Quantcast
Viewing all articles
Browse latest Browse all 529

QRIMOLE Episode 2: money, music, management

You said that you wanted more QRIMOLE, so here it is!  Kpopalypse is back with more QRIMOLE!

Image may be NSFW.
Clik here to view.
qrimole2head-copy

Maybe this is a silly question, but does recording a song take long for a vocalist?  I mean, I hear idols complain quite frequently about losing their turn count with rock-paper-scissors, being very upset when they’re last.  A mini-album has 6 tracks (1 is usually an intro).  Even if they’d have to sing a song in its entirety, the total wouldn’t go over 30 mins.  Even if they had to re-sing everything 5 times to get some magically great take, it would still be 2 and 1/2 hours.  The singer provides the vocals, and the rest of the staff does every other work, right?  So why are some idols saying stuff like “I had a poor recording, my members are upset” to “It was so difficult for me to record my turns for this album, I started drinking and I lost myself”?

Here’s a typical process of recording vocals for a solo performer, for one song, from an engineer’s perspective.  Let’s assume all the actual backing music is already written and mixed nicely.

  1. Arrive at the studio, switch everything on.
  2. Find the backing tracks, load them into ProTools (or similar digital audio workstation (DAW)).
  3. Get coffee.
  4. Set up a vocal mic and headphones for the vocalist, and a music stand is also polite.
  5. Meet the vocalist, brief her on the process, show her around a bit of she’s never been to the studio before.
  6. Get the vocalist to test the mic, can she hear herself?  Can she hear feedback or anything else that shouldn’t be heard?  Adjust as required.
  7. Is the vocalist happy with the mix of the backing track in the headphones?  She might say “can I have less keyboards and more drums please” or something.  Adjust accordingly.
  8. Make sure you save this new “vocal recording guide setting” separately somehow because it’s now different to the one on the actual intended final mix.
  9. If the vocalist is allowed actual creativity (highly unlikely for k-pop solo performers but possible in rare isolated cases) they may also have creative input about your backing track, maybe they want something removed or added, boosted or cut in the final mix too.  Make these changes if required, be sure to save them but keep the original settings too just in case their creative ideas are utter dogshit/shot down by the agency later.
  10. Check that the vocal is coming through okay to the DAW with a short level check.
  11. Make sure the vocalist is comfortable and ready to go.  Do they have everything they need (coffee/water/drugs/etc).
  12. Do a test recording of the vocals for the song.
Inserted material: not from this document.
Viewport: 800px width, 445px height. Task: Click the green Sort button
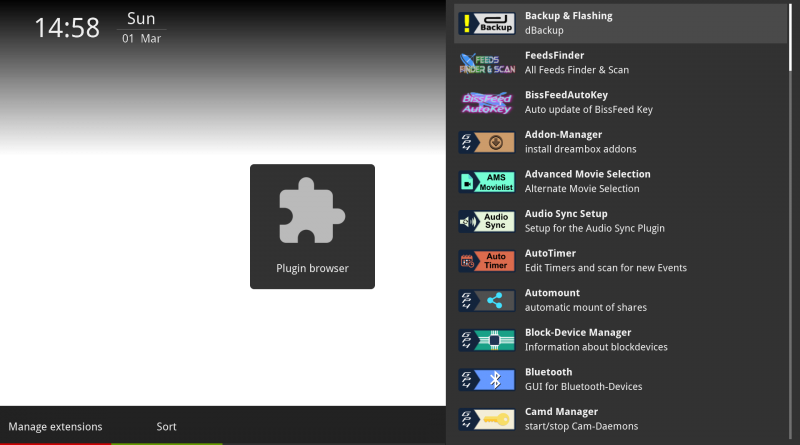(x=166, y=427)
Tell the vocalist that it won’t be kept.
  13. Quickly save the test recording anyway – sometimes the spontaneous first shot where the vocalist isn’t feeling all nervous and pressured about “oh my god it has to be perfect” ends up sounding better than any of the official takes!
  14. Record an “official take”.  This might take a few tries and some patience if the vocalist keeps fucking up or whatever.
  15. Assess the quality as you record – is it good enough?  Are there mistakes, and if so are they easily fixable, or is it too much effort and better to just get the vocalist to do it again?  Give whatever feedback to the vocalist that their ego and soul can handle.
  16. Play the recording back to yourself as well as to the singer, either through her headphones or in the control room with you.  You can skip this step if you both already know the take was particularly good or bad.
  17. Discuss with the vocalist – how did she feel about that take?  Does she feel that she could do a better one?
  18. Go back to step 14 and repeat.  Record as many more takes as required until both you and the singer are satisfied, or until the singer or their agency runs out of money to pay you to do this shit.

Now let’s imagine this scenario again, this time for a large idol group.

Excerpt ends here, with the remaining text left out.